[[ SOURCE DATA, beginning ]]

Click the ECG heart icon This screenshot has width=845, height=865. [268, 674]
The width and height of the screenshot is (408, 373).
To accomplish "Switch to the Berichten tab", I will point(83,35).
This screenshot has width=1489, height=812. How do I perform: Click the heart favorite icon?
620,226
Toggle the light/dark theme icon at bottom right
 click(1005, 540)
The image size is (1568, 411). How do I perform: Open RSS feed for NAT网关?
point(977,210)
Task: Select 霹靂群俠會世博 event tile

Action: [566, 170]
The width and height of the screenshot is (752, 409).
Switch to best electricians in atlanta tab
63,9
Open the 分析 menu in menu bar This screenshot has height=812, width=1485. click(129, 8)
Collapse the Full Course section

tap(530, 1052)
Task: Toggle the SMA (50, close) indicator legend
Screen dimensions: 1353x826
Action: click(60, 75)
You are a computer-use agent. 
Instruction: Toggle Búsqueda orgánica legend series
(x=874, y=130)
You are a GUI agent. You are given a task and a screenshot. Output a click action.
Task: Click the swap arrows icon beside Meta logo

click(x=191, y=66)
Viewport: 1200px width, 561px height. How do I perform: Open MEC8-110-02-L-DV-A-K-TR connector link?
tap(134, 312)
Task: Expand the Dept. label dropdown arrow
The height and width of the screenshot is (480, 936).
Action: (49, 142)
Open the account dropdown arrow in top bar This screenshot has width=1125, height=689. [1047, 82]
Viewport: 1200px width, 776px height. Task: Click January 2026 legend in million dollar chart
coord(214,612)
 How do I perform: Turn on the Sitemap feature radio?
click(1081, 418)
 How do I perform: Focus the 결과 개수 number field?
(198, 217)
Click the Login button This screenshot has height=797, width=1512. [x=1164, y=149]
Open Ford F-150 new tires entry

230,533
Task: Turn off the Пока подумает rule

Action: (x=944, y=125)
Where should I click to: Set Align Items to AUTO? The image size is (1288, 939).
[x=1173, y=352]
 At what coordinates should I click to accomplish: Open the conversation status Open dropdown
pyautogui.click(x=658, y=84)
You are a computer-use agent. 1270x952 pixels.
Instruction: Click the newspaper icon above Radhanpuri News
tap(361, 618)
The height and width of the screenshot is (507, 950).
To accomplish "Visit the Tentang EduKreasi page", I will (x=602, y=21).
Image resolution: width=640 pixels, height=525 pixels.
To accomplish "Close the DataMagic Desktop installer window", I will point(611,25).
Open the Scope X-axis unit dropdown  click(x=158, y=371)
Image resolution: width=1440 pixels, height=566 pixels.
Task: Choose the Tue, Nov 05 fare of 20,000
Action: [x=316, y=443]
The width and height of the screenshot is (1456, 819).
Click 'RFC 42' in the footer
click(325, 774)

[[ SOURCE DATA, end ]]

- **TASK TO CARRY OUT**
Copy from the line with "Image resolution: width=640" to the final line of the records, inclusive, and add nothing else.

- **YOUR RESPONSE**
Image resolution: width=640 pixels, height=525 pixels.
To accomplish "Close the DataMagic Desktop installer window", I will point(611,25).
Open the Scope X-axis unit dropdown  click(x=158, y=371)
Image resolution: width=1440 pixels, height=566 pixels.
Task: Choose the Tue, Nov 05 fare of 20,000
Action: [x=316, y=443]
The width and height of the screenshot is (1456, 819).
Click 'RFC 42' in the footer
click(325, 774)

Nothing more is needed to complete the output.